Le premier thème qui est abordé lors de ce troisième congrès de Lausanne est celui de la vérité. Lors d’un repas que nous avons partagé, un délégué du Soudan me disait que si les chrétiens soudanais décidaient de relativiser la vérité ou de la diluer, l’Eglise disparaîtrait en quelques années. Que faire donc de cette vérité ? Pourquoi est-elle d’une importance fondamentale pour l’avenir de l’Eglise ?
Une vérité à redécouvrir
Le congrès « Lausanne III » nous dit qu'il est indispensable de redécouvrir la personne et l’œuvre du Dieu de la Bible, afin que les chrétiens soient en mesure de savoir qui est leur Dieu et ce qu’il attend d'eux. Lors du premier exposé biblique, le prédicateur Sri Lankais, Ajith Fernando nous a rappelé, par l’intermédiaire de la lettre de Paul aux Ephésiens, un point important : nous sommes exhortés à nous émerveiller devant la personne de Dieu et devant son œuvre en notre faveur, accomplie par le fils unique, Jésus-Christ.
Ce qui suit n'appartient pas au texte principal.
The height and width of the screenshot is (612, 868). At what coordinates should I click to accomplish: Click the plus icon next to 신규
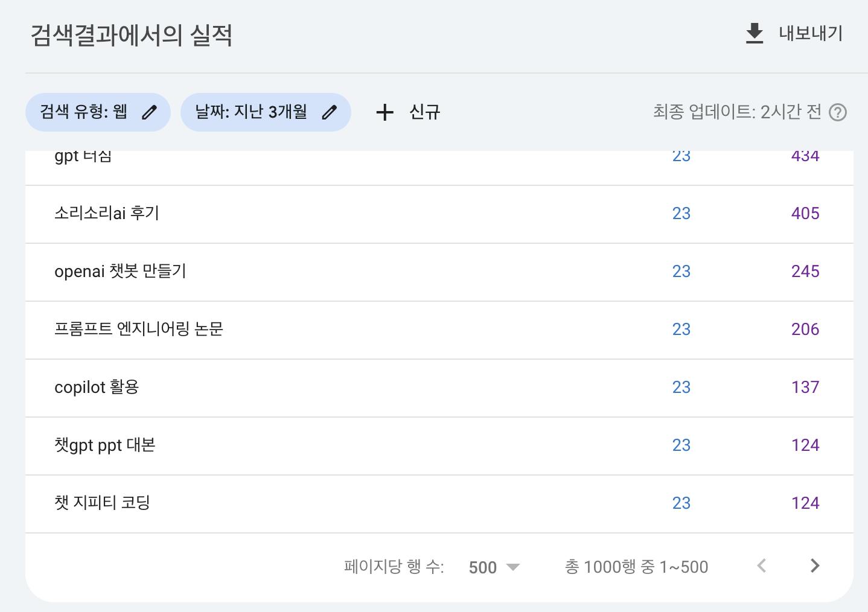coord(385,112)

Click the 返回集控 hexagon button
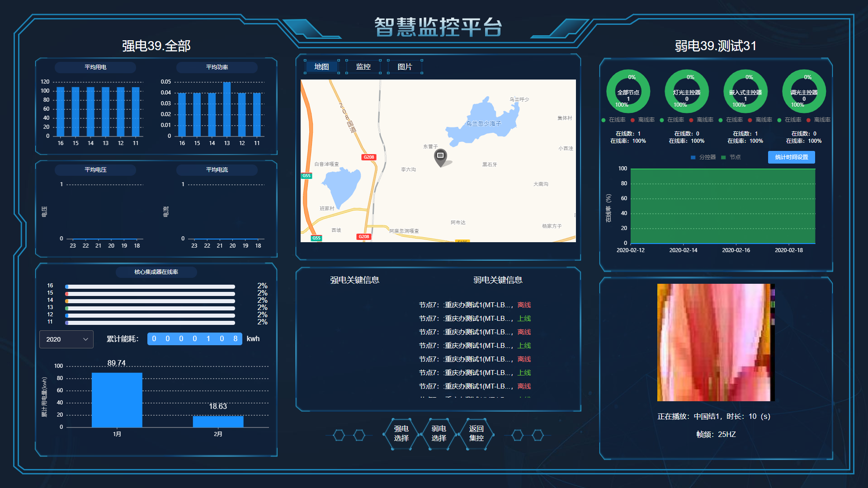click(x=477, y=434)
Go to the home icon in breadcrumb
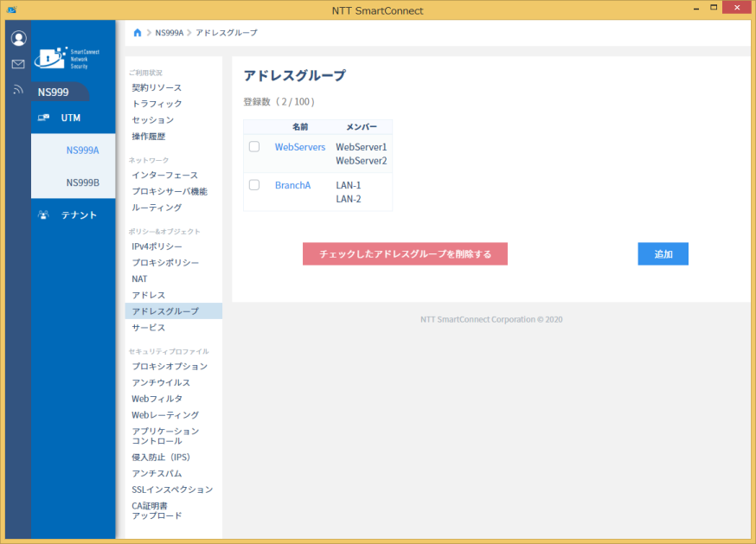 point(138,33)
Cette première journée s’est terminée par un hommage au fondateur du Mouvement de Lausanne, le pasteur baptiste Billy Graham. Celui-ci nous a été présenté comme un homme qui, jusqu’au bout, à tout mis en œuvre afin que la vérité et rien que la vérité de l’Evangile soit proclamée au monde entier. En écoutant nos orateurs du jour nous avons constaté que la vérité n’a pas été oubliée et ne peut pas l’être !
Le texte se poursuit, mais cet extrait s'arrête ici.